本文:
------
緊張のせいで眠れない。眠れないまま深夜1時を迎えた。遅くとも2時までには出発したいと考えていた。そして今日の目的地はフォーテスキューRH、ここから110キロ。
眠れなかった不安を抱えながら、荷物をまとめ、水をタンクに汲み、全てを自転車に乗せた。
自転車のタイヤに空気をたっぷり食わせ、タイヤはパンパンに硬くなった。しっかり洗った黒のバイクショーツが気持ち良かった。臭くない。
暗い夜、雲が低く立ち込めていた。風はまだ唸っていたが、ピークは過ぎた。雨も降っていない。
ここの天使オーナーは、いろいろと気を使ってくれた。
一人で部屋に入れさせてくれたのも、俺がぐっすり眠れるようにということだった。

べッドの上に「ありがとう」の置手紙をして、そのBPを発った。

風は、期待通り向かい風。けど機嫌は良い。
しばらくは街灯のおかげであたりがよく見えた。相棒も、しっかり空気の入ったタイヤで、シャーーッという音をたててご機嫌だ。しばらく走ると、あの盗難にあったカーラッサRHが目に入った。

「もう同じ失態はしまい」心に誓った。

そこを過ぎると、またいつものHwyに乗った。
街灯もなくなった。気持ちがほっとする。
自分のフィールドに帰ってきたという安心感。もし眼鏡が入手できていなかったらどうだっただろうか、試しに眼鏡をとって走ってみる。
「・・・ムリだ。」
気が疲れる。眼鏡ほんとにありがたい。
BPを出たのが3時頃だったので、空が明るみだすのは早かった。

一人のモーターバイカーとすれ違う。
お互い手をあげる。
「オッス」と言ったニュアンス。ところが彼はわざわざUターンして俺のところまで来てエンジンを止めた。
「何やってんだぁ、おまえ?」と言われ
「おまえこそ?」と返した。
「Hey!みりゃーわかんだろ!ファッキンバイク乗ってんだよっ!」
「(こんな会話をするためにわざわざUターンを・・・)」

 オーストラリアのHwyを走っていると、口―ドトレイン・トラック・車・バイクみんなすれ違うときに手を上げたり振ったりする。人差し指だけ上げる人もいてカッコいいなと思い、俺も真似て指を立てる。自転車も車だ。
------
提供資料:
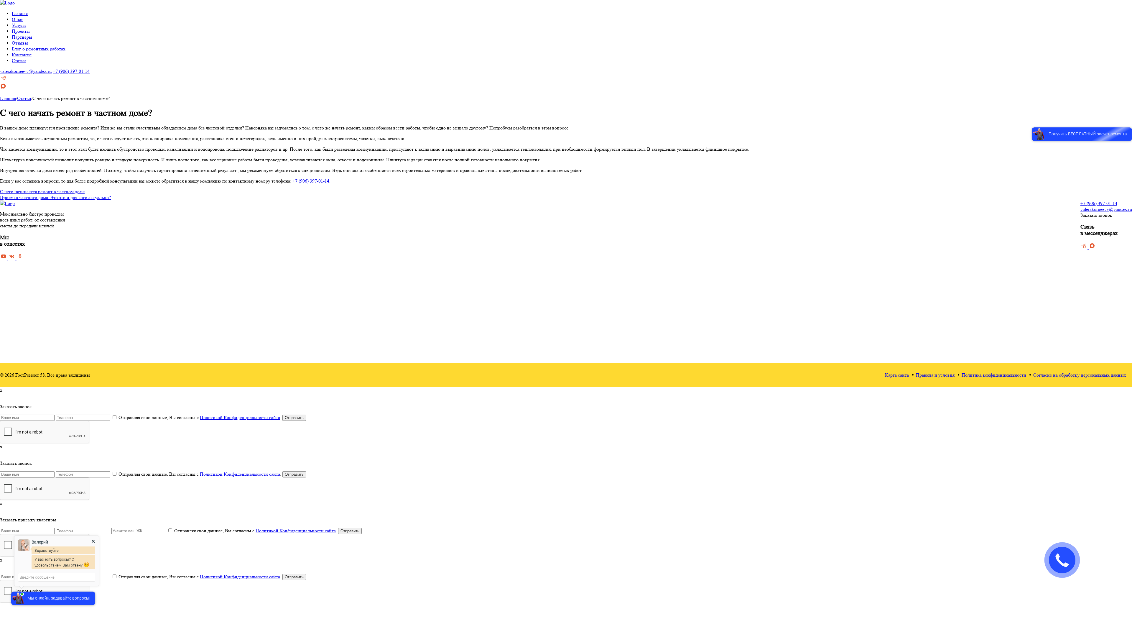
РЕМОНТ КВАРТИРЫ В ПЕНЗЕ (509, 208)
------
指示:
1 > オーストラリアの自転車旅の本文から、「べッドの上に「ありがとう」の置手紙をして、そのBPを発った。」を含む語句で始まり「街灯もなくなった。気持ちがほっとする。」で終わる部分を一字一句そのまま書き出してください。
2 > オーストラリアを自転車で走る旅の本文を、最後の文に続けて書き進めてください。

各課題の解答:
1 >
べッドの上に「ありがとう」の置手紙をして、そのBPを発った。

風は、期待通り向かい風。けど機嫌は良い。
しばらくは街灯のおかげであたりがよく見えた。相棒も、しっかり空気の入ったタイヤで、シャーーッという音をたててご機嫌だ。しばらく走ると、あの盗難にあったカーラッサRHが目に入った。

「もう同じ失態はしまい」心に誓った。

そこを過ぎると、またいつものHwyに乗った。
街灯もなくなった。気持ちがほっとする。

2 >
とても長く平坦な道を、40度を超える気温の中走っていると、たまに誰かとすれ違うことが嬉しい。
「お互い良くやってるなー、こんな暑い中・・・・」
その辛さを共感し合う。
このハンドコミュニケーションは眠気も覚めるし、ほっとする。
今回のこのバイカーも何かを話したかったみたい。
「俺、パースから来たんだが・・・」
彼はパースから一睡もせずに走り続けていると言う。
「昨晩がファッキン恐かった。ほーーっんとに恐ろしかった。ファッキン嵐にあって、風が強くてな、後ろに引いてあるキャリーの蓋がはずれて俺の頭上をかすめてったのよ!
・・・死ぬかと思ったぜ!
雨でべちょべちょになるし、雷がドガーンッて近くに落ちたし。。。。。
『かあさーーん!』って叫んじまったよ。。。
挙句に雷落ちたところ燃え出すし・・・
少し先に進んだら分かるぞ。燃えてっから。
ジョークじゃねーぞ!」

スゲー。。。確かに昨晩の天気は荒れてた。。。
「よくやったなー!死なないで良かったな!」
「いやーほんとに自分でもよくやったと思うぜ。」
「take it easy mate!」ボブにもらった言葉を使った。
(昨日まで腐ってたお前が言うな)と自分で思った。
「ところでお前にいいこと教えてやるよ」
おぉ、、、どんな情報だろう。

「RHに着いたら、ファッキンノーマル人間は水を買うだろ?そこでだ、水じゃなくて氷を買え。5キロのやつ売ってるだろ。あれの方が安い!そして冷たい!
nice & coolだぜ!」
彼はそう言って、満面の笑みになったことがサングラスの奥からも伝わった。
俺はいつも水道水を補給してるから無料なんだよな、、、
けどここんとこ常識の枠を越えて暑いから、たまには氷を買うのも良いな。。。
「ありがとう!大将!」
「おー気にすんな!」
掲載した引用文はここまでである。